-- Selected extract follows --
The main problem with all single-serve coffee pods is that for almost all steps in their life-cycle they are less efficient and have a bigger environmental impact than the alternative; packs of filter coffee. This goes for all coffee pods, no matter what kind of material they are made of. Filter coffee is easier to produce, requires less packaging, the square packs can be stacked and transported more efficiently than round coffee pods, and after usage there is much less packaging to recycle/dispose.

What makes the existing coffee pods exceptionally bad is that most pods are landfilled. This is because the pod either isn't recyclable, or it is in theory but the pod is tossed aside in the recycling facility because it's 1) a composite product, or 2) too small to be sorted out.
-- Selected extract concluded --
-- Exercise data follows --
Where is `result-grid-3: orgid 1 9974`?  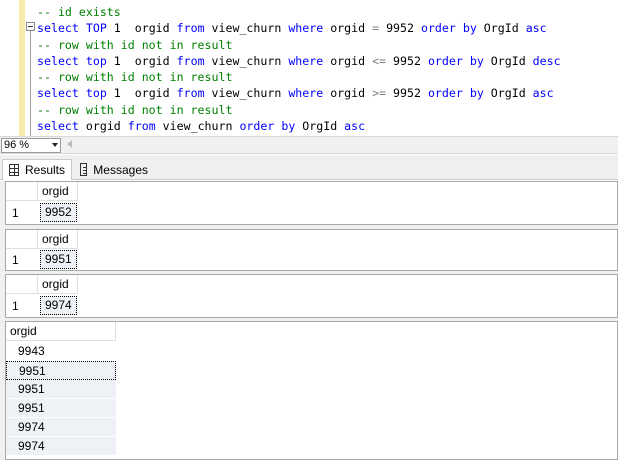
-- Exercise data concluded --
- What to work on:
#1 Answer these about the coffee pod passage:
(a) What alternative to single-serve coffee pods is it compared with?
(b) What shape are the packs of filter coffee said to be?
(c) What two reasons are given for a pod being tossed aside in a recycling facility?
#2 Reproduce the coffee pod passage word for word, starting with "What makes the" and going on through "be sorted out.".
#3 Please resume the passage on coffee pods and their environmental impact, continuing on from its final sentence.

- Answers by task:
#1
(a) Packs of filter coffee.
(b) Square.
(c) It is a composite product, or it is too small to be sorted out.

#2
What makes the existing coffee pods exceptionally bad is that most pods are landfilled. This is because the pod either isn't recyclable, or it is in theory but the pod is tossed aside in the recycling facility because it's 1) a composite product, or 2) too small to be sorted out.

#3
Aluminium pods versus existing plastic-based pods

Let's assume that a coffee pod made entirely from aluminium is possible1 and can be sorted properly in a recycling facility, how would this compare to existing pods? First of all, it is questionable if an aluminium pod will be more light-weight than a plastic one. If it's not, the additional weight means that more energy is required for transport to the consumer and back again to a recycling facility. K-Cup Green Mountain produces about 9 billion cups a year, so even a small weight difference can have a significant impact in transport. Second I suspect that recycling aluminium requires more energy than recycling plastics (but admittedly I'm not sure about that).

The big advantage of aluminium pods would be that they can be recycled entirely without loss of quality. It may even be possible to reuse the pods after proper cleaning, which would reduce it's impact significantly. The existing plastic pods are clearly at a disadvantage here because recycled plastic is usually turned into lower-grade plastic that cannot be used for packaging food. This means that manufacturing plastic pods requires a constant feed of new, virgin plastic.

How these pros and cons balance out exactly is difficult to assess because you would need to investigate the impact of an non-existing product and there are a lot of unknowns until someone creates it. My guess is that aluminium pods would raise the price of coffee pods which is already 2-3 times as expensive as an old-fashioned cup of coffee.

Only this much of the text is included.